→ **RECORD SET**
--------------------

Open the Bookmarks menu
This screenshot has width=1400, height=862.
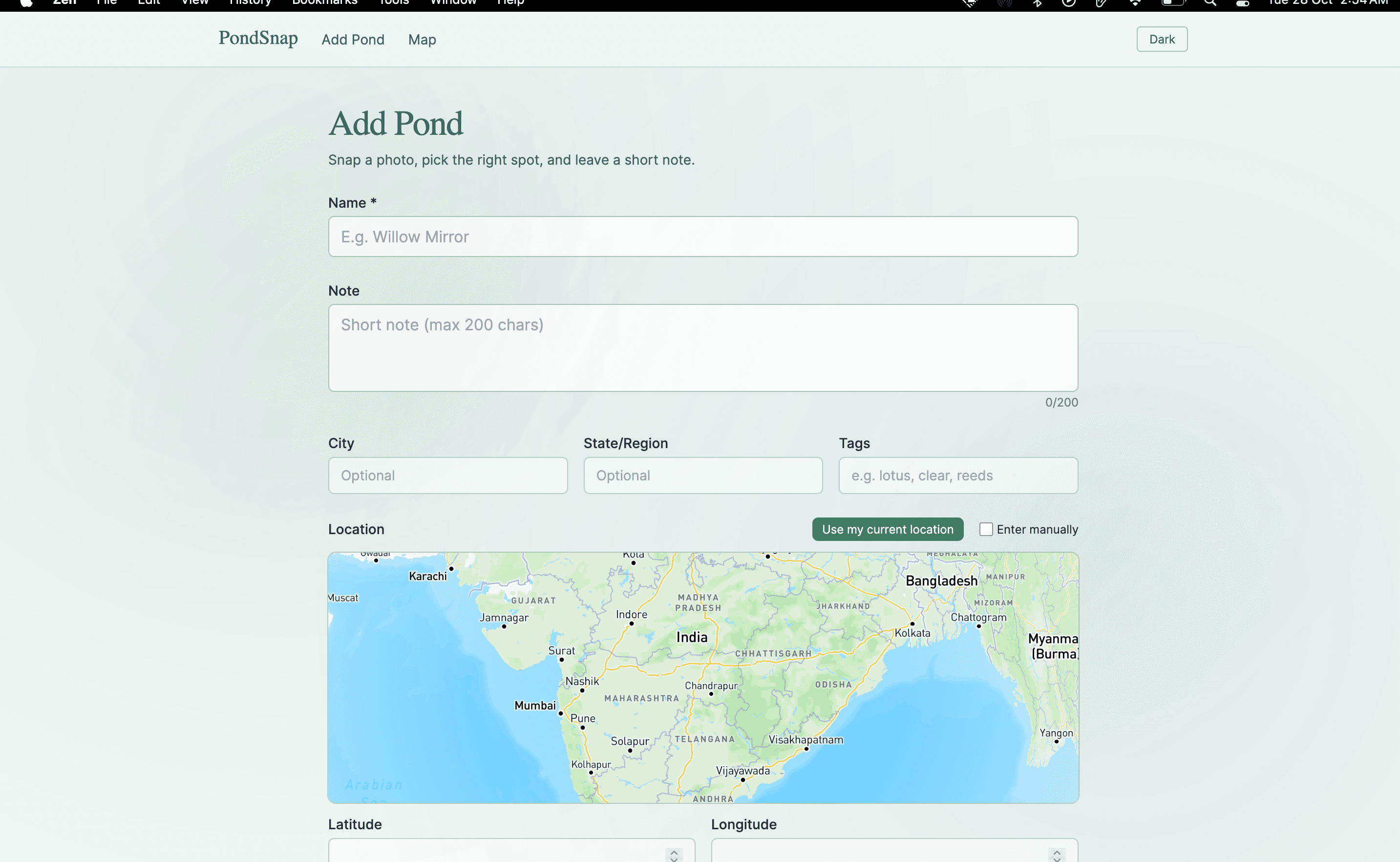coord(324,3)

--------------------

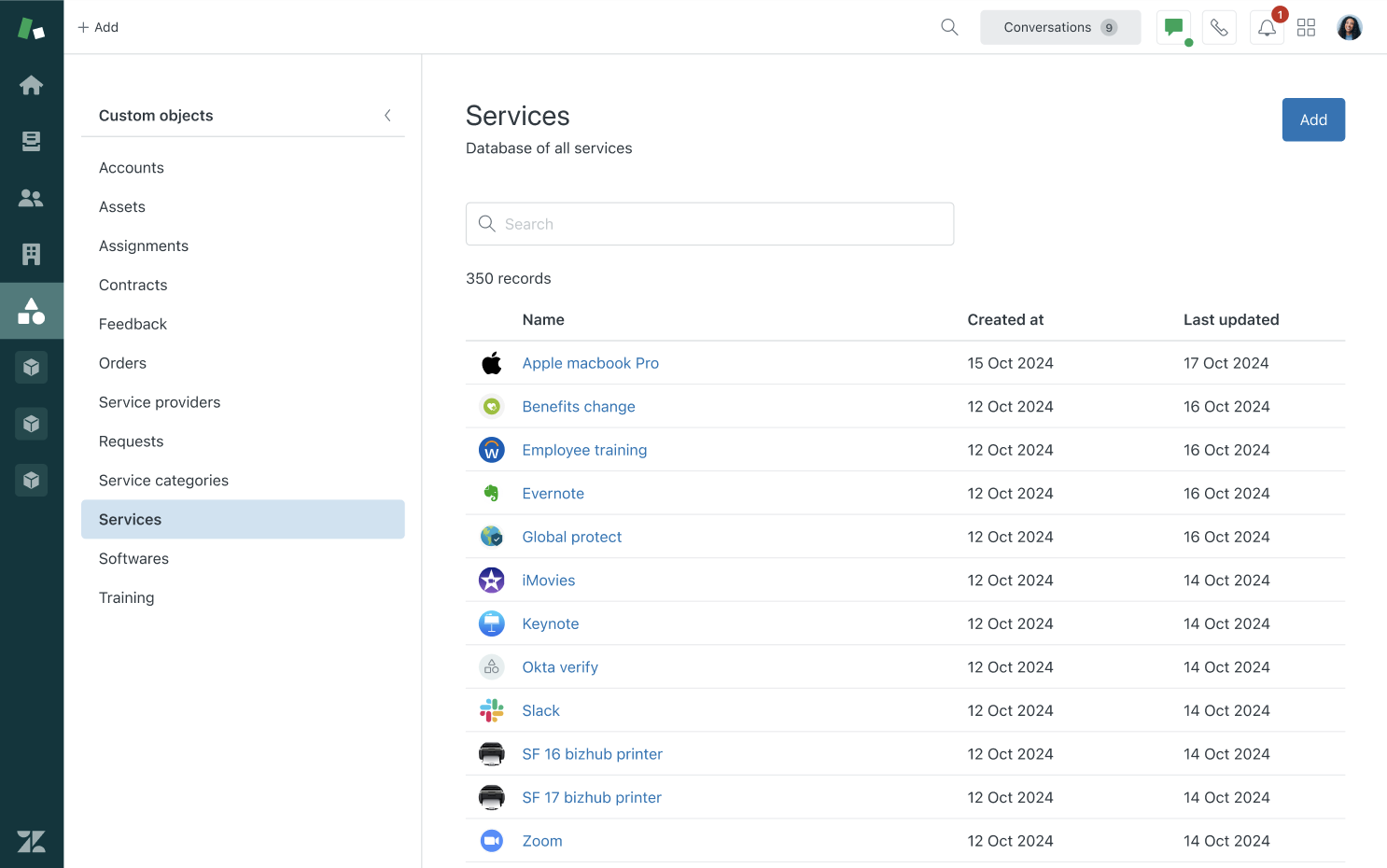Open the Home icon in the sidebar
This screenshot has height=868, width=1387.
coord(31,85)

--------------------

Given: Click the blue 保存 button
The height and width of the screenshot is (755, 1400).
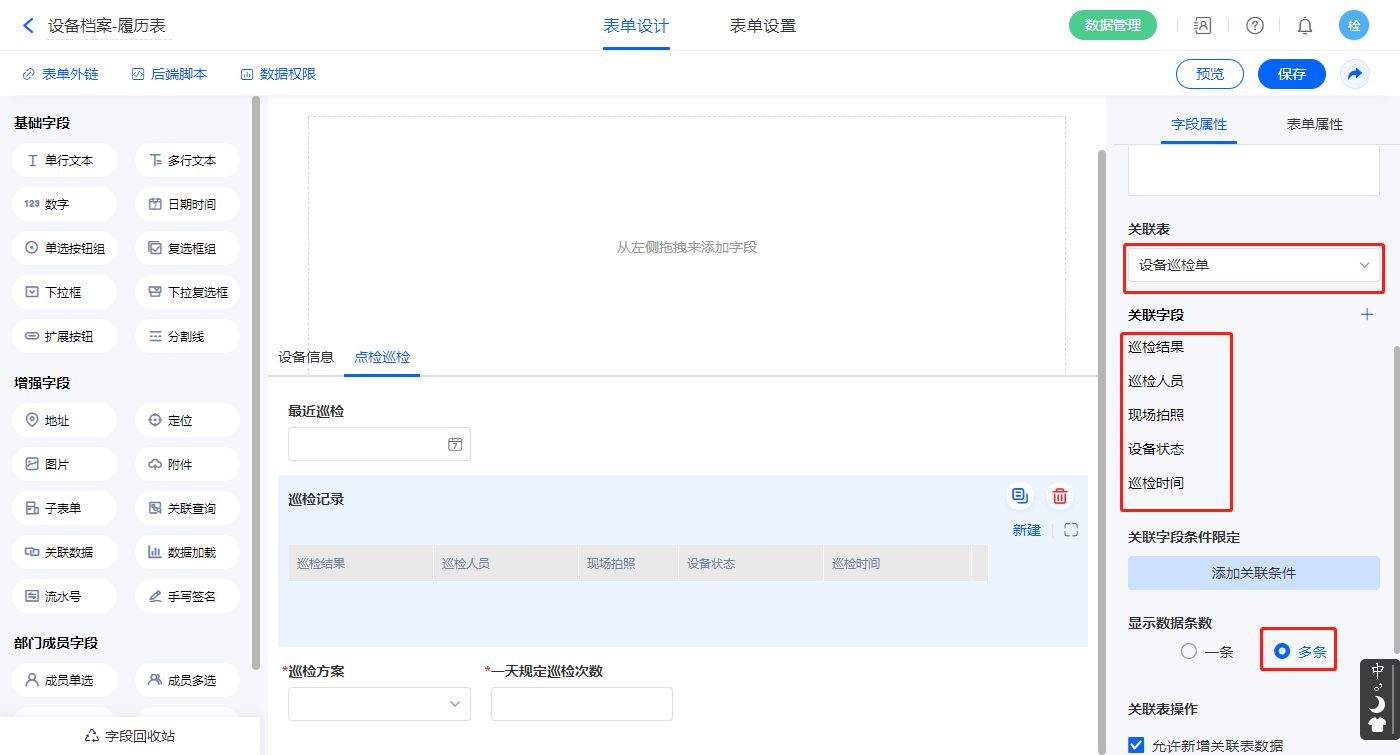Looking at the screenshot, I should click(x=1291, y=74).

--------------------

→ **WHAT THE TASK ASKS**
Rewrite the data as a numbered list, starting at the line that contains "Given: Click the blue 保存 button" and ending at the line that contains "Looking at the", both included. Skip any blank lines, and leave the pictures out of your answer.

→ **COMPLETE OUTPUT**
1. Given: Click the blue 保存 button
2. The height and width of the screenshot is (755, 1400).
3. Looking at the screenshot, I should click(x=1291, y=74).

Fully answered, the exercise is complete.